What you're actually signing

The listing PSBT contains one input (your inscription's UTXO) and one output (your receive address for the BTC payment). The seller signature uses SIGHASH_SINGLE | ANYONECANPAY— a flag combination that commits only to your input/output pair while letting a buyer add their payment inputs. The result is an open offer the network can't alter and a signature that's only redeemable through a complete trade.

When your wallet shows the PSBT preview, three things to verify:

  • The input UTXO is the inscription you intend to sell.
  • The output address is yours.
  • The BTC amount matches the price you entered.

If any of those are off, cancel and don't sign. The deeper mechanics are covered in How PSBT Settlement Actually Works.

Cancelling a listing

Cancellation is free and instant. You have two options:

  • Marketplace cancel. Open the listing and click cancel. The marketplace removes the signed PSBT from its orderbook.
  • Spend the UTXO.Transfer the inscription to yourself or to another wallet. The PSBT signature becomes unredeemable because the input it commits to is spent. Useful belt-and-suspenders move when cross-listed across marketplaces and you don't trust them all to drop the listing.

Common pitfalls

  • Underpricing.Ordinals don't have a guaranteed re-sale liquidity layer. Once you sell, you sell.
  • Forgetting royalties. A 5% royalty on a 1 BTC listing is 0.05 BTC gone before you see it. Always check net proceeds.
  • Cross-listing without watching. If you list on three marketplaces and one fills, you need to confirm the others drop the listing. Most do automatically, but a stale listing on a slow marketplace is awkward.
  • Listing rare sats by accident. An inscription on an uncommon or rare sat is worth more than the inscription alone. Check before listing at floor.
  • Signing on a compromised page. Always verify the URL and read the PSBT in your wallet before signing.

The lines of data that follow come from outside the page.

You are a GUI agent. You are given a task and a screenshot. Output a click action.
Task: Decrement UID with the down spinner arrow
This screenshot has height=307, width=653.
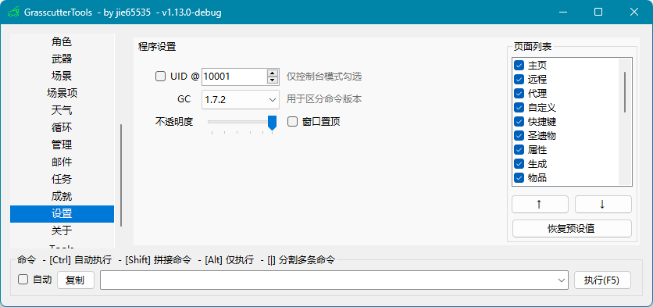(273, 80)
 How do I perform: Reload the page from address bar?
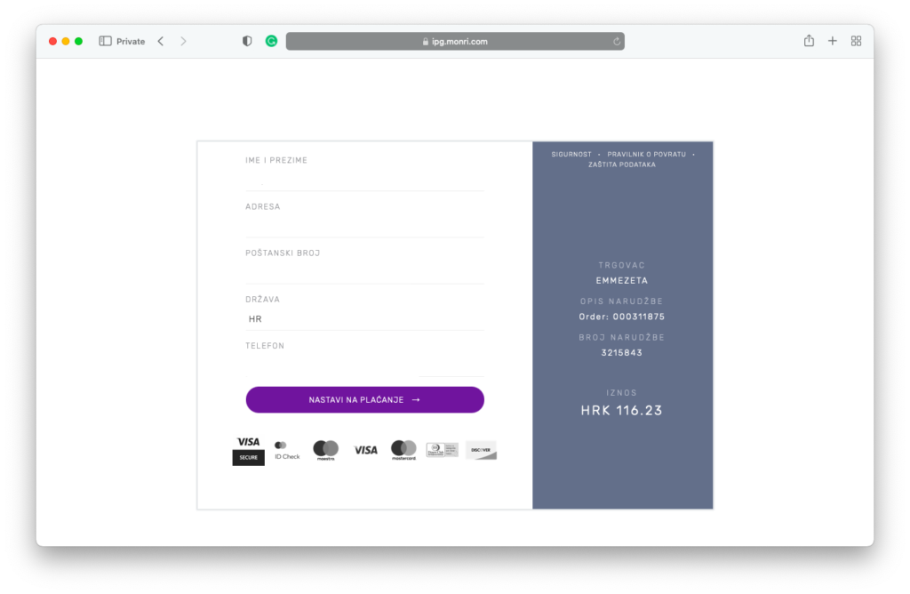click(617, 41)
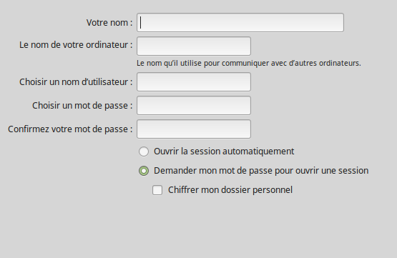The width and height of the screenshot is (397, 258).
Task: Tick the encrypt home folder checkbox square
Action: pos(157,190)
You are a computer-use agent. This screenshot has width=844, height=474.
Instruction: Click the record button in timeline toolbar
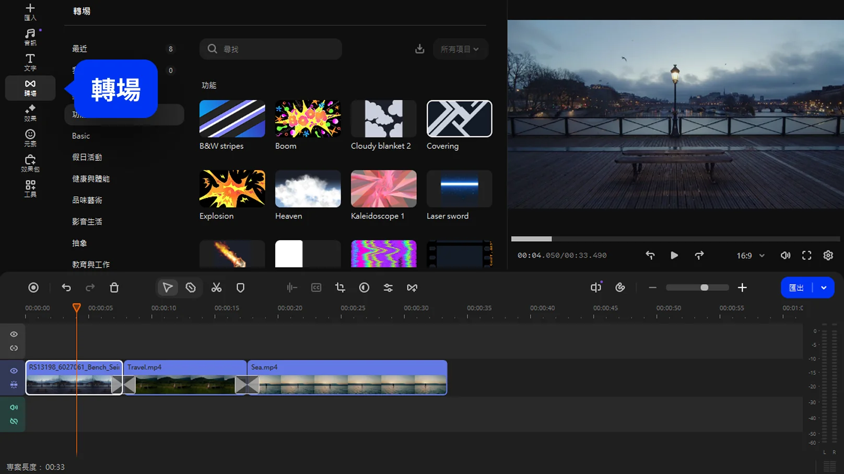[x=33, y=288]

Frequently asked questions

Does it cost anything to list an ordinal?
On Ordinals Wallet and every other major non-custodial marketplace, listing is free. The listing is a signature, not a transaction, so there’s no Bitcoin network fee at this step. You only pay a network fee when a trade actually settles, and on most venues that fee is paid by the buyer.
Where does the inscription go when I list it?
Nowhere. The inscription stays at the same UTXO in your wallet. The marketplace just stores a signed PSBT that a buyer can complete to claim the inscription at your price.
How do I cancel a listing?
Open your listing on the marketplace and click "Cancel" or "Delist." No on-chain transaction is required. Alternatively, you can spend the inscription UTXO (for example, transfer it to yourself) — that invalidates any outstanding listing signature.
What happens if I list the same ordinal on multiple marketplaces?
Cross-listing works: when one listing fills, the inscription UTXO is spent, which automatically invalidates the signed PSBTs on the other marketplaces. The marketplaces will eventually detect the spend and remove the stale listings.
How should I price my ordinal?
Start with the collection floor and recent sale prices. Subtract the marketplace taker fee and any creator royalty to estimate your net proceeds. Pricing slightly above floor is common; pricing significantly below floor signals urgency to sell.
Can a buyer change the listing PSBT?
A buyer can only add their own inputs and outputs (their payment, change, fees, royalties). They cannot change the inscription being released or your payment address — those are locked by your SIGHASH_SINGLE signature.